#### What is required
Convert the items below into a Markdown table with the columns Row and Line. Give each non-blank line its own numbered row.

#### Data provided
━━━━━━━━━━━━━━━━

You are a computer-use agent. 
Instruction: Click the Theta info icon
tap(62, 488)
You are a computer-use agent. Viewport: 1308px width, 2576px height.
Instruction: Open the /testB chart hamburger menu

━━━━━━━━━━━━━━━━

#### Task output
| Row | Line |
|---|---|
| 1 | You are a computer-use agent.  |
| 2 | Instruction: Click the Theta info icon |
| 3 | tap(62, 488) |
| 4 | You are a computer-use agent. Viewport: 1308px width, 2576px height. |
| 5 | Instruction: Open the /testB chart hamburger menu |